Stored dataset items:
────────

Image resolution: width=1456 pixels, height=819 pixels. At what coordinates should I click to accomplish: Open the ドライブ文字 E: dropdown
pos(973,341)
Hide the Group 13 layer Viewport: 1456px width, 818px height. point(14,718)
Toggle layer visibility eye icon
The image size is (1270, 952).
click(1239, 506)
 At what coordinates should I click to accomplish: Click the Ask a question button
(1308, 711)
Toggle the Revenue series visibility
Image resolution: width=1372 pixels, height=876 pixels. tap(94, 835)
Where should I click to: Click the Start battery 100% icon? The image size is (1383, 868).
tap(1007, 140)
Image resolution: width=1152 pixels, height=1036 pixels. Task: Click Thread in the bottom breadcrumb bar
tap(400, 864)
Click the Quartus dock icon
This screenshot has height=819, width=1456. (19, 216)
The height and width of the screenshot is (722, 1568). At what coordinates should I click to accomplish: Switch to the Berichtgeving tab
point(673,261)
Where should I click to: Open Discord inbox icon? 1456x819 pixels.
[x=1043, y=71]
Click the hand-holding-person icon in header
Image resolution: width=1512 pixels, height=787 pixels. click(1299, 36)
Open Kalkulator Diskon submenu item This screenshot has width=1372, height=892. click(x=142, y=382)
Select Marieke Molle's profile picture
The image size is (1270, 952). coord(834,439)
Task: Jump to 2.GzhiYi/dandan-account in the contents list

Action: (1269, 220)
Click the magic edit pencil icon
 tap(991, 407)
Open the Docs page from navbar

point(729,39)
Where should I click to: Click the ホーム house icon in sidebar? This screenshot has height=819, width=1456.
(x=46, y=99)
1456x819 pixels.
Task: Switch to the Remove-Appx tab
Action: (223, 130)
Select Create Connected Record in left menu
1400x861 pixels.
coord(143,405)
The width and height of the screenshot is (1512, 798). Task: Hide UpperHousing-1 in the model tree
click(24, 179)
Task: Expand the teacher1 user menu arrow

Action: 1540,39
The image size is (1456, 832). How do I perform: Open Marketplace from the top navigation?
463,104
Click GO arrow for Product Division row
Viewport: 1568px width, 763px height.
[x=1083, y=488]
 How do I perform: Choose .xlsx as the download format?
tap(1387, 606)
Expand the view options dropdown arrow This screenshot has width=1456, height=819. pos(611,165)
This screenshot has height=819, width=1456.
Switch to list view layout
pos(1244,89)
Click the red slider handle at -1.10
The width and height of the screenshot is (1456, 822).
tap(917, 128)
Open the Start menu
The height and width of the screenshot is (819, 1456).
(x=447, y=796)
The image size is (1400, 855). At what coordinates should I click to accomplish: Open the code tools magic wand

────────

§ **Required work**: Your answer must consist only of the lines from the one with "Switch to list view layout" through the final line of the entries, each retyped exactly.

§ **Response to the exercise**:
Switch to list view layout
pos(1244,89)
Click the red slider handle at -1.10
The width and height of the screenshot is (1456, 822).
tap(917, 128)
Open the Start menu
The height and width of the screenshot is (819, 1456).
(x=447, y=796)
The image size is (1400, 855). At what coordinates should I click to accomplish: Open the code tools magic wand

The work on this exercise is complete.